CheckMate -9LA, a Phase 3 Trial Evaluating Opdivo (nivolumab) Plus Low-Dose Yervoy (ipilimumab) Combined with Chemotherapy, Meets Primary Endpoint Demonstrating Superior Overall Survival Compared to Chemotherapy Alone in First-Line Lung Cancer
Bristol-Myers Squibb Company (NYSE: BMY) today announced that CheckMate -9LA, a pivotal Phase 3 trial evaluating Opdivo (nivolumab) plus low-dose Yervoy (ipilimumab) given concomitantly with two cycles of chemotherapy for the first-line treatment of advanced non-small cell lung cancer (NSCLC), met its primary endpoint of superior overall survival (OS) at a pre-specified interim analysis. The comparator in this study was chemotherapy alone for up to four cycles followed by optional maintenance therapy. The safety profile of Opdivo plus low-dose Yervoy and two cycles of chemotherapy in CheckMate -9LA was reflective of the known safety profiles of the immunotherapy and chemotherapy components in first-line NSCLC.
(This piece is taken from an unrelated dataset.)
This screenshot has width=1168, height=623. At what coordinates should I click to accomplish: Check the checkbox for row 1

“We are excited by the CheckMate -9LA results, which demonstrate the potential of Opdivo plus low-dose Yervoy to provide a survival benefit to patients with non-small cell lung cancer in the first-line setting when administered concomitantly with a limited course of chemotherapy,” said Fouad Namouni, M.D., head, Oncology Development, Bristol-Myers Squibb. “These results build on the benefit the combination of Opdivo plus Yervoy has previously shown in first-line melanoma, renal cell carcinoma and most recently lung cancer, and may provide a new therapeutic option for patients.”
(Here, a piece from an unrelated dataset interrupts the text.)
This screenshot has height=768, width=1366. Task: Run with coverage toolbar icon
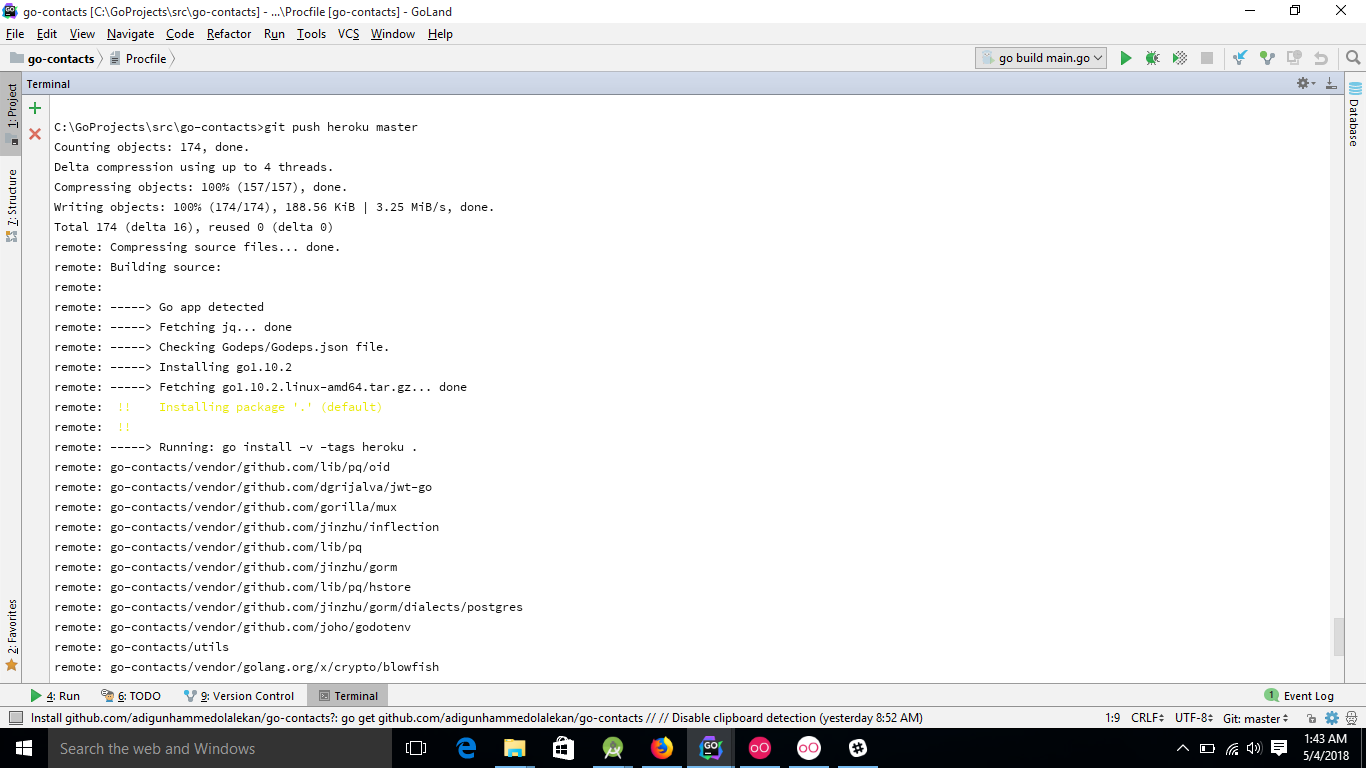1179,59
The company will complete a full evaluation of the CheckMate -9LA data and looks forward to presenting these results at an upcoming congress and sharing them with regulatory authorities.
About CheckMate -9LA
CheckMate -9LA is an open-label, multi-center, randomized phase 3 trial evaluating Opdivo (360 mg Q3W) plus Yervoy (1 mg/kg Q6W) combined with chemotherapy (two cycles) compared to chemotherapy alone (up to four cycles followed by optional pemetrexed maintenance therapy if eligible) as a first-line treatment in patients with advanced NSCLC regardless of PD-L1 expression and histology. Patients in the experimental arm were treated for up to two years or until disease progression or unacceptable toxicity. Patients in the control arm were treated with up to four cycles of chemotherapy and optional pemetrexed maintenance (if eligible) until disease progression or toxicity. The primary endpoint of the trial was OS in the intent to treat population. Secondary endpoints included progression-free survival (PFS), overall response rate (ORR), and efficacy measures according to biomarkers.